ゆっくりがいっぱい
「そうだ ぼくは
ゆっくり のんびり おっとりしてる
ぼんやり のそのそ ぐずぐずしてる
でも ばたばたしないで やんわりおちつき
じわっと ゆったり うごかずにいて
じっくり おだやか ふんわり ゆらゆら…
だから そう
ぼくのなかには、〈ゆっくり〉がいっぱい
くつろいで しずかに やすらかに
すごすのが すきなんだ
でも なまけてるんじゃないんだよ」
これは、ナマケモノが主人公のエリック・カール/作 工藤直子/訳の『ゆっくりがいっぱい』という絵本の一節。
「もっと早く出会いたかった」「子どものころに、この絵本があったらよかったのに」と子どもの頃のことをあれこれ思い出し、自分のことを肯定してくれるその優しさあふれる言葉に涙がでた。
私は子どもの頃、ぼんやり のそのそ ぐずぐずしている子だった。自分ではそう思っていなかったが、母によく、「また、ぼけーっとして」「はやくしなさい」と言われていたのだ。
幼い頃、母と妹との散歩中に、母が棘のある木に咲く赤い花を指差して、「あら、おねえちゃんの花だわ」と言ったことがあった。私がうれしくなって、「なんの花?」と聞くと、「ぼけの花だよ」と母が言ったのだ。
とてもがっかりして、しばらく口を利かなかったことを覚えている。
特に「はやくしなさい」は、何度言われたことか。言われるたびに、「ちゃんとやっているのに」と思った。決して、怠けていたわけではなく、精一杯やっていた。でも…

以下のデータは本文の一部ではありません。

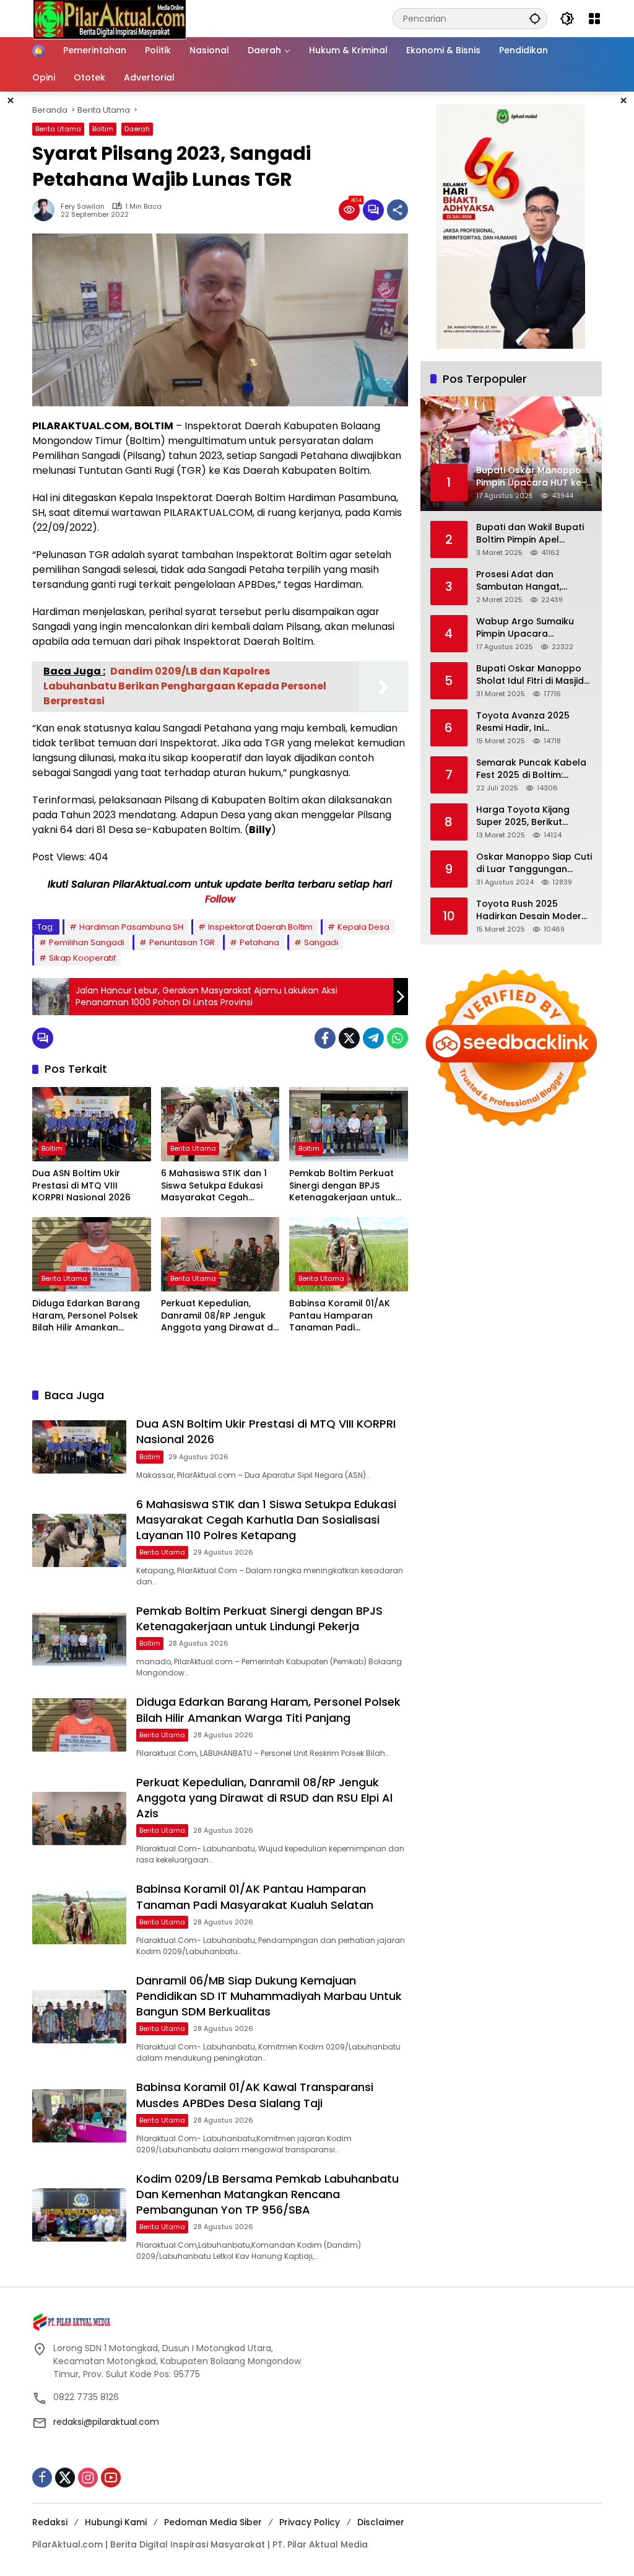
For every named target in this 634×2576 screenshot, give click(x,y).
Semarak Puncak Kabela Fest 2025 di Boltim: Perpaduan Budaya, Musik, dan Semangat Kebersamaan (531, 769)
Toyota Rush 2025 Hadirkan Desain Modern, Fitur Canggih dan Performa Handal (532, 910)
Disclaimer (380, 2522)
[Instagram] (88, 2477)
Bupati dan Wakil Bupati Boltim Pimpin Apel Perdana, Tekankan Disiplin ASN (530, 534)
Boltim (102, 129)
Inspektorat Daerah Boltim (260, 927)
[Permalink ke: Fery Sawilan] (46, 210)
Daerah (137, 129)
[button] (535, 18)
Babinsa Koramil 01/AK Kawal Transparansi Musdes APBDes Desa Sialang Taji (254, 2094)
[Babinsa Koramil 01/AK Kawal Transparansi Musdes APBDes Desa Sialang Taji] (79, 2115)
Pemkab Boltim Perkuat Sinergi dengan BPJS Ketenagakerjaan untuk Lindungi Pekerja (342, 1186)
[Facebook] (325, 1038)
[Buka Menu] (594, 18)
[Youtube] (111, 2477)
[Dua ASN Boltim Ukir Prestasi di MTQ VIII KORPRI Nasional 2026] (91, 1124)
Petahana (259, 942)
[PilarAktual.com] (109, 18)
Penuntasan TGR (182, 942)
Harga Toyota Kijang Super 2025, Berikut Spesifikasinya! (523, 816)
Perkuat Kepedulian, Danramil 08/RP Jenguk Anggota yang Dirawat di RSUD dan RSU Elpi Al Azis (218, 1316)
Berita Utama (58, 129)
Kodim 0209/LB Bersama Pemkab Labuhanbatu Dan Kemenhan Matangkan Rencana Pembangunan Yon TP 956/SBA (267, 2194)
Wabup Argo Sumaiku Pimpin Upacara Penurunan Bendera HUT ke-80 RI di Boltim (531, 628)
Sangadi (321, 942)
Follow (220, 899)
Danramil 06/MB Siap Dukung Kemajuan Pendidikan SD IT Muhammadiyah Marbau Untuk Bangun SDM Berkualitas (269, 1996)
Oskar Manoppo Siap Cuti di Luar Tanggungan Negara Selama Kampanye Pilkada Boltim (534, 863)
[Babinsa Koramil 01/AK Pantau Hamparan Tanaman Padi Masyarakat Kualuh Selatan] (348, 1254)
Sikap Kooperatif (82, 958)
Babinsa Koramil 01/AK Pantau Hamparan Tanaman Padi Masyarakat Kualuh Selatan (339, 1316)
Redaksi (49, 2522)
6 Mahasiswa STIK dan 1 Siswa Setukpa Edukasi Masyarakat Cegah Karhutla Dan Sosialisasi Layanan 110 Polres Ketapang (215, 1186)
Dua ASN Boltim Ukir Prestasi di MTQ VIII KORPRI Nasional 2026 (81, 1185)
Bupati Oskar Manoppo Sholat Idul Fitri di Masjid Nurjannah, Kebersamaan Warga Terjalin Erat (533, 675)
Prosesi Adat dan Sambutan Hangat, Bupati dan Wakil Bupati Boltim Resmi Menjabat (530, 581)
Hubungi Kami (116, 2522)
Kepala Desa (363, 927)
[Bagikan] (397, 209)
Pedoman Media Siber (213, 2522)
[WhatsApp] (397, 1038)
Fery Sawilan (83, 206)
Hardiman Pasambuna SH (131, 927)
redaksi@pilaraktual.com (106, 2422)
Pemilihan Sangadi (86, 942)
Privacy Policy (309, 2522)
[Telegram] (373, 1038)
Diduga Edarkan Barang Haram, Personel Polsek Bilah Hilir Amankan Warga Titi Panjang (86, 1316)
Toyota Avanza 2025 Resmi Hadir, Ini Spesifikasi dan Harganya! (523, 722)
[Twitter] (349, 1038)
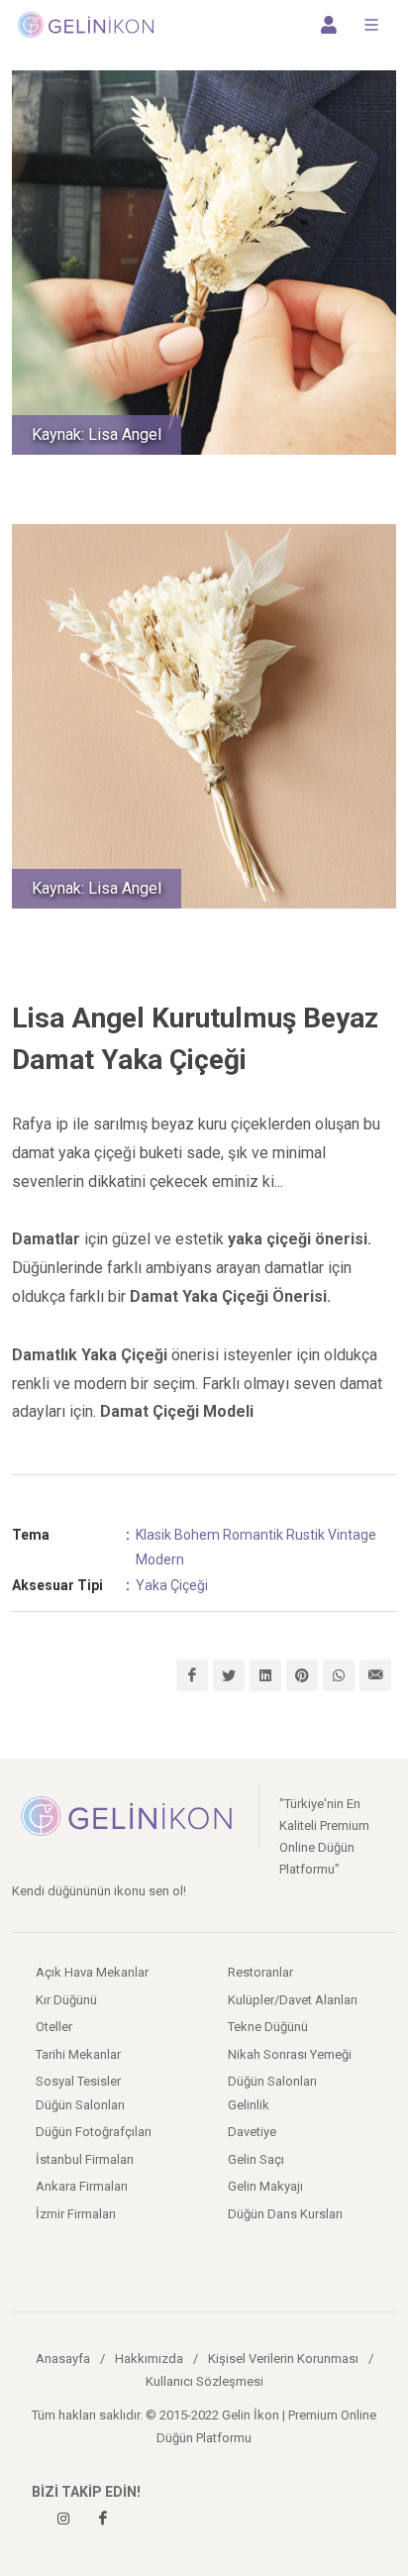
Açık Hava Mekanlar (92, 1972)
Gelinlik (248, 2104)
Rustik (305, 1535)
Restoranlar (260, 1972)
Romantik (253, 1535)
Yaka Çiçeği (172, 1585)
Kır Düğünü (66, 1999)
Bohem (197, 1535)
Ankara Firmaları (82, 2186)
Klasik (153, 1535)
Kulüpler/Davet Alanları (292, 1999)
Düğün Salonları (272, 2081)
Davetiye (252, 2131)
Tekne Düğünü (268, 2026)
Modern (160, 1559)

小学校低学年の時は、いつも家を出るのがギリギリで、友達を待たせたり、パンを食べながら登校したこともあった。
小学一年生のある日、私の母だけ、授業参観に来たことがあった。
「なんで、おかあさんだけなの?」と聞くと、「特別、お願いしたの」と言うだけで、他には何も言わなかった。でも、大人になってから、母から聞かされたのは、
「一年生の時、一人だけ授業参観に行ったことがあったでしょ。あれはね。担任の先生から、授業中、ぼーっとしていて、やることが遅すぎるので、一度見に来て下さい」と電話があったの。なにもやっていないのかと心配して、見に行ったら、話はちゃんと聞いているし、遅いけど、みんなと同じことをやろうとしていたから、もう少し様子を見てくださいと言って帰ってきたのよ」ということだった。

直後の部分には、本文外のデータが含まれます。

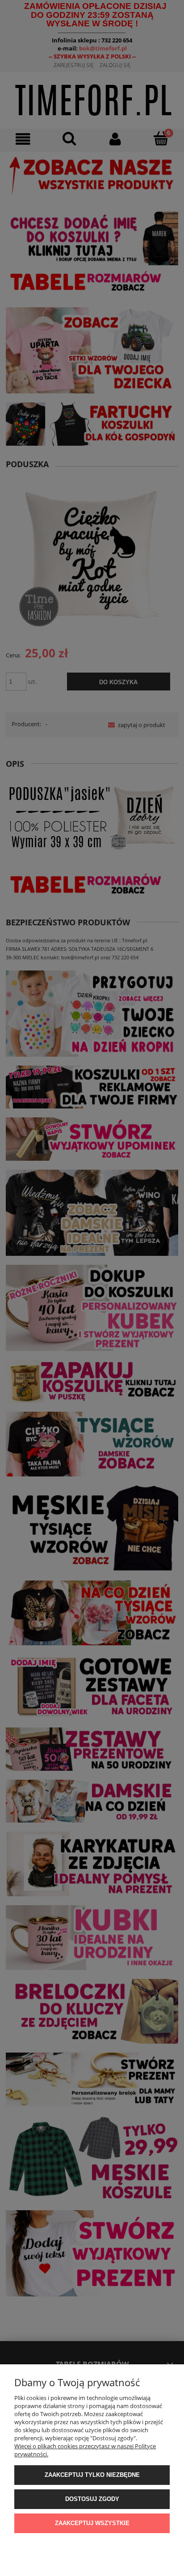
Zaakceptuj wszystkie (92, 2523)
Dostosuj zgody (92, 2499)
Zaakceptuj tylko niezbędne (92, 2474)
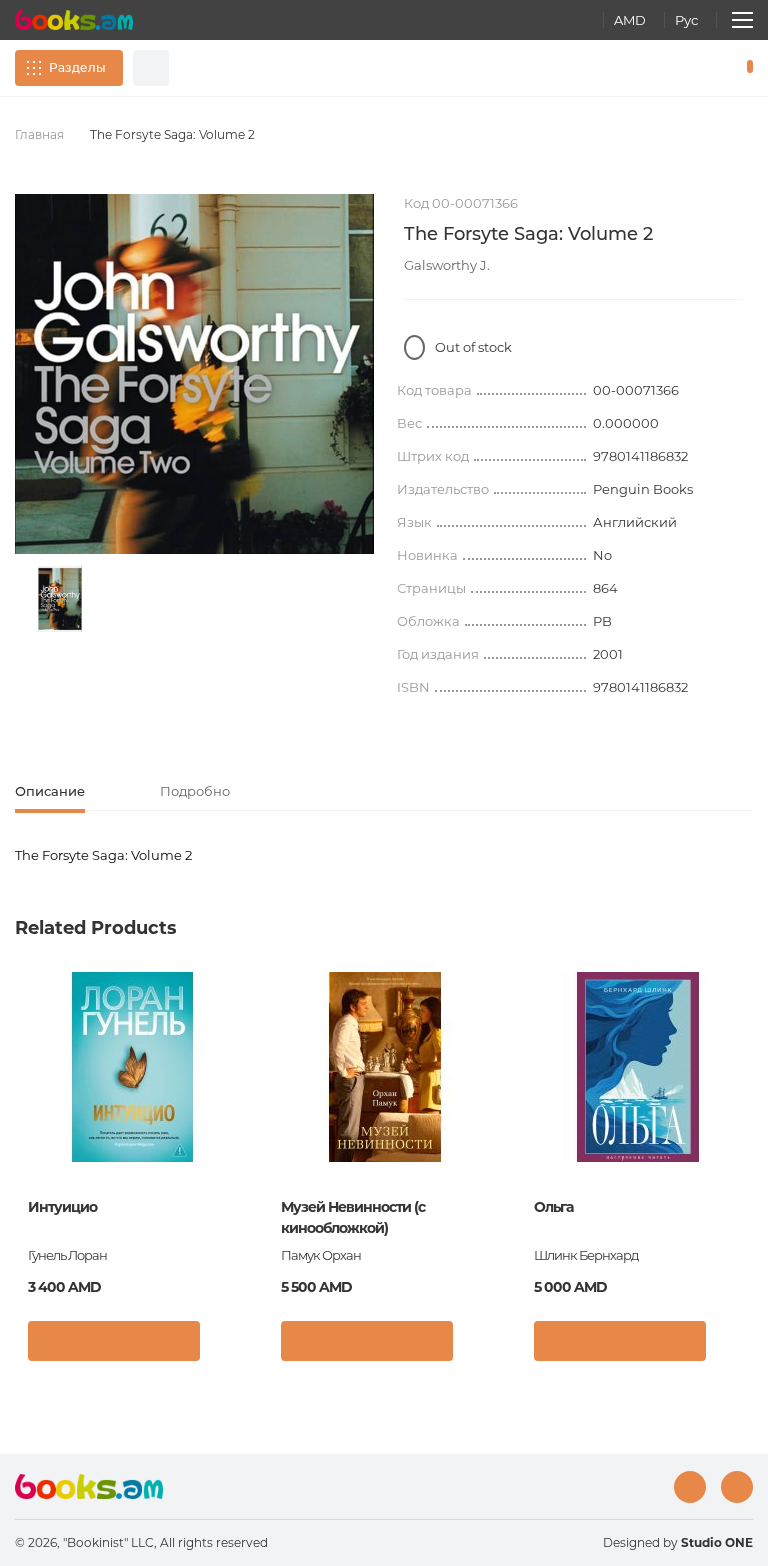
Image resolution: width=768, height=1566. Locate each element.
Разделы (77, 67)
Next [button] (743, 1119)
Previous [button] (25, 1119)
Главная (39, 134)
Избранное (698, 68)
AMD (630, 20)
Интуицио (62, 1207)
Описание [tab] (50, 791)
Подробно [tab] (195, 791)
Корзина (745, 68)
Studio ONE (717, 1542)
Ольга (553, 1207)
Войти (664, 68)
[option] (60, 599)
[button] (227, 1346)
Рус (686, 20)
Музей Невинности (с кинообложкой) (353, 1217)
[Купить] (114, 1341)
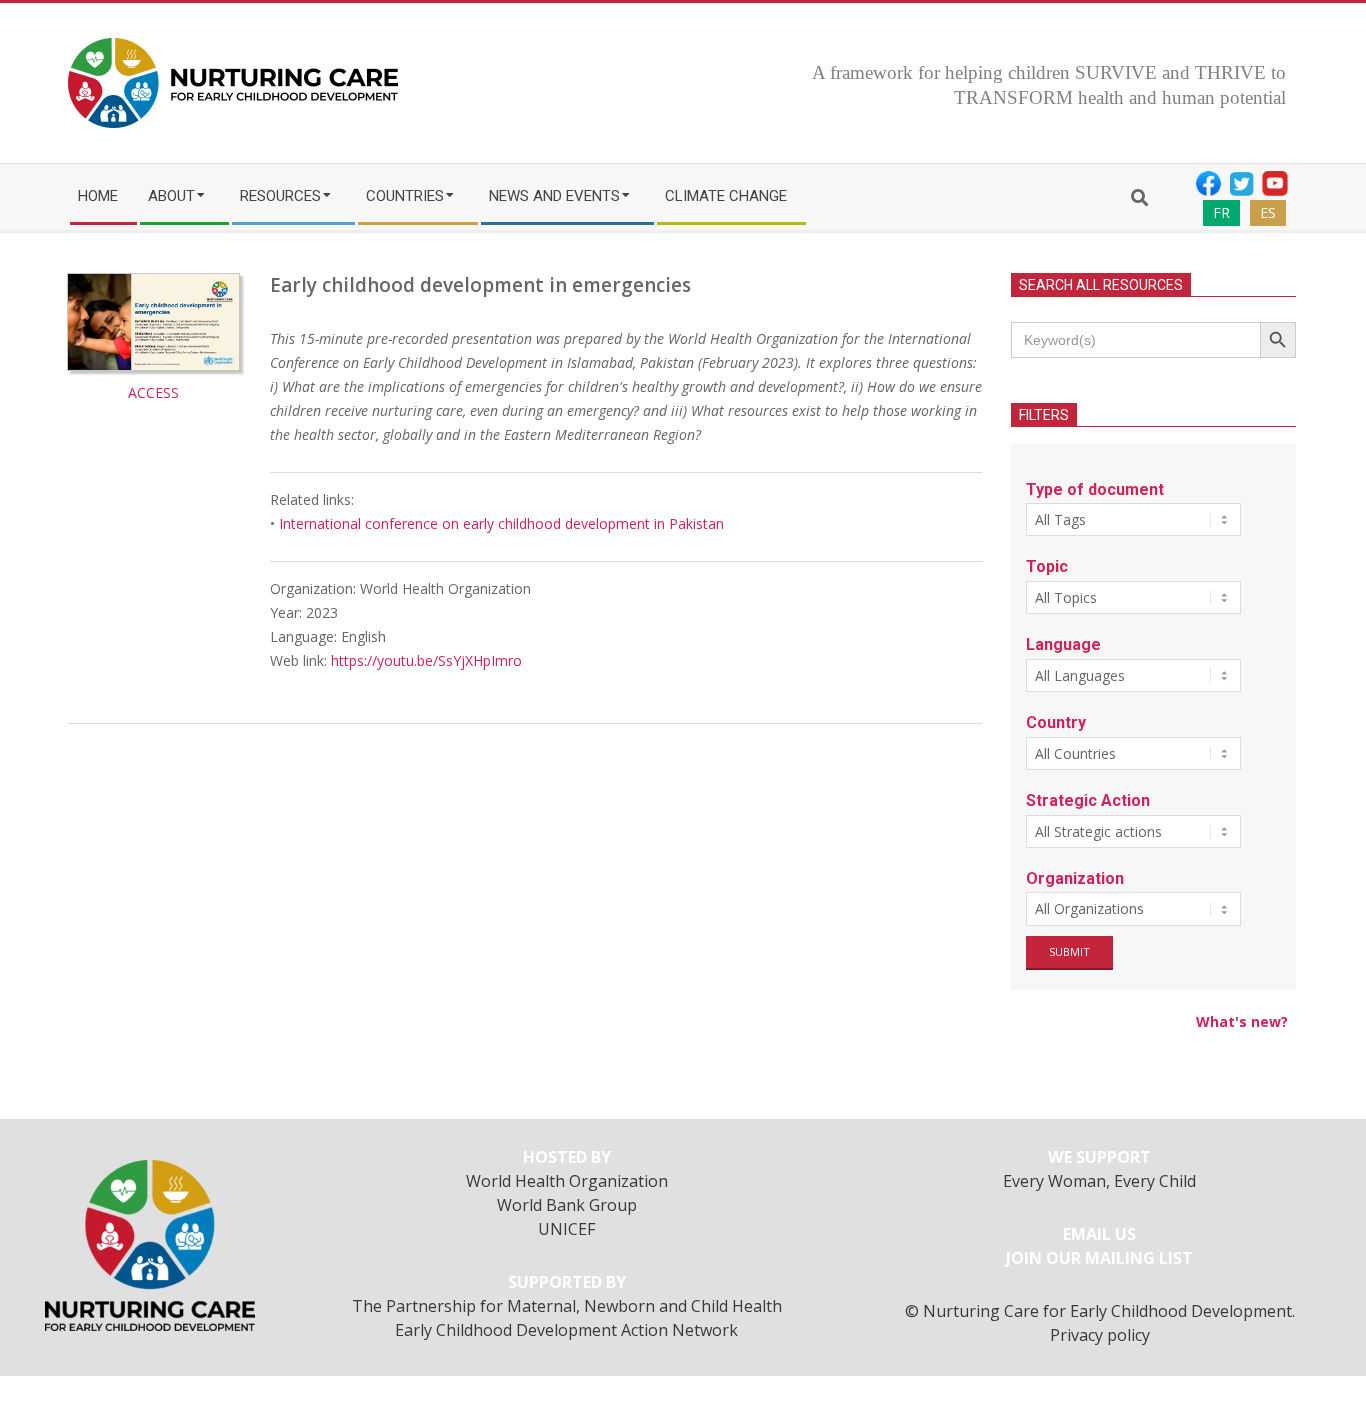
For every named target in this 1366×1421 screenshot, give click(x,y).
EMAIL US (1099, 1234)
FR (1221, 212)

先生には、様子を見てくださいと言ったのに、母自身は常にはやくしなさいと言い続けた。
日に何度も「はやくしなさい」と言われ続け、言われるたびに、暗い気持ちになり、反論する気力もなくなった。
「はやくしなさい」は私にとって、悪魔の言葉だった。この悪魔の言葉は、私が家をでる高校卒業まで、続いた。
一人で生活するようになって、誰にも「はやくしなさい」「〇〇しなさい」と言われなくなり、とても快適だった。なにも言われなくても、遅刻することも、人を待たせることもなかった。一体、なんだったのか?特にはやくしようと頑張った覚えはない。そのときは、ただ悪魔の言葉がなくなっただけのような気がしていた。
大人になって、一人暮らしをしても、身の回りのことでなにも困ることがなかったのは、言うだけで、全く手を貸さなかった母のおかげかもしれないと思うようになった。きっと、母は"手を貸さずに、自分でやらせる"という見守り方をしてくれていたのかもしれない。でも、朝からはやくしなさいの悪魔の言葉のオンパレードは、幼い私にとって、どれだけ苦痛だったことか。
母は考えた事があるのだろうか?
自分が母親になって、子どもたちには、「はやくしなさい」だけは絶対に言わないと決めていた。それでも、子どもたちは自分で起きて、自分で支度して、大きくなってきた。もしかしたら、ほかの家庭よりもいろんなことに時間がかかっていたり、のんびりやっているのかもしれない。
でも、それが私たちのやり方で、ゆっくり のんびり おっとりもいいかなあと思っている。
そして、「はやくしなさい」と言わなくても、自分でいろいろできるようになる事を私は知っている。